Background

The birds are in trouble. This was the stark message embedded in the National Audubon Society’s climate report, Survival by Degrees: 389 Bird Species on the Brink, which reveals that nearly two-thirds of bird species are imperiled by current climate change projections. Audubon asked Stamen to use our data visualization expertise to illuminate this grim — but sometimes hopeful — story, creating visualizations of Audubon’s latest projections of the impact of global warming on species across the U.S., Canada and Mexico.

This wasn’t Stamen’s first collaboration with Audubon. We first worked together in 2014, when Audubon asked us to create a set of range maps by bird species for its 2014 Birds & Climate Change report. In 2018, we once again teamed up with Audubon to create data visualizations to show the impact of climate change on bird populations in National Parks, which turned into a mural at the Yerba Buena Center for the Arts.

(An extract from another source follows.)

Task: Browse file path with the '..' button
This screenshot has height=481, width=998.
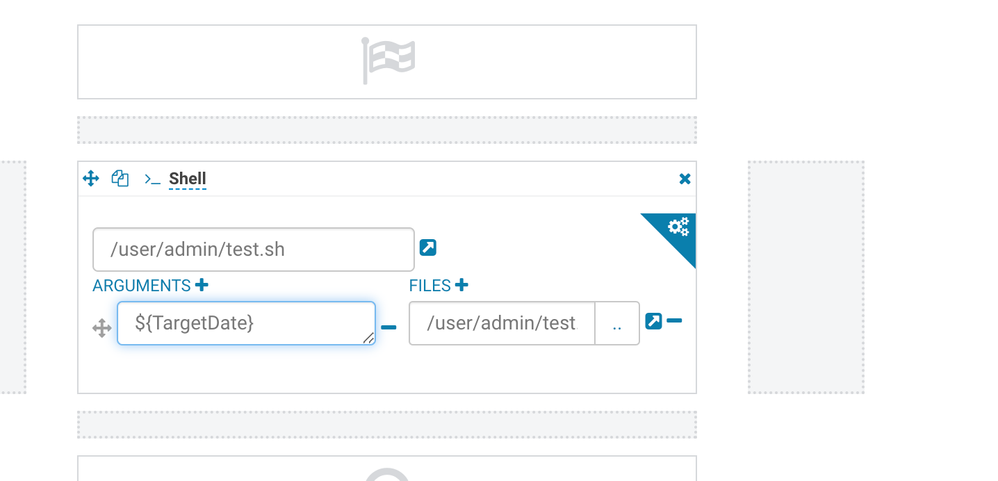Action: coord(617,323)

In this round of collaboration, Audubon’s scientists made projections with much more bird data, and at a much higher resolution — over 140 million observations recorded, with resolution down to the 1km level, or 100 times the resolution of the previous data. They also expanded the number of species they studied. 

What we made

We mapped the vulnerability of these bird populations in North America across three climate change scenarios: 1.5, 2.0, and 3.0 degrees increase in temperature. With this larger data set we were able to show climate impacts at a much more granular level than ever before – enabling search by zip code, state or flyway to see the impacts of climate change scenarios on the local bird populations. The visualization uses color coding to clearly and immediately convey the dire consequences of climate change. 

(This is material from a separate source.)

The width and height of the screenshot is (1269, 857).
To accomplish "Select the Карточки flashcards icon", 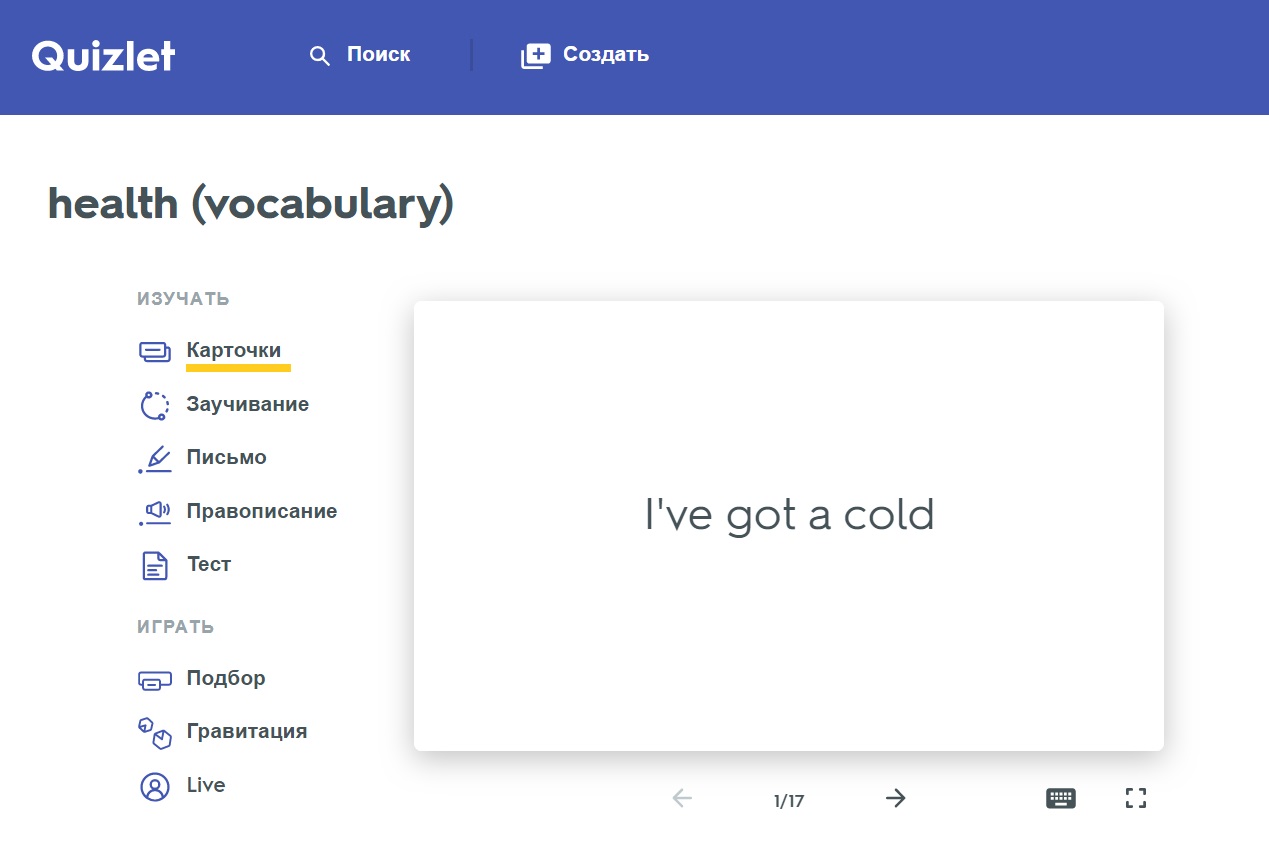I will (x=154, y=351).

Also included in the visualization are climate-related threats such as fire weather, heavy rain, and urbanization, which are exacerbated by climate change and contribute to disruption of bird populations. All of these threats influence bird habitats in some way, though they were not used directly in crafting the range projections. These threats to bird habitats from climate change are complex and interconnected.

Ultimately, this work tells a personal story: the story of how climate change impacts bird habitats at a very local level across the U.S.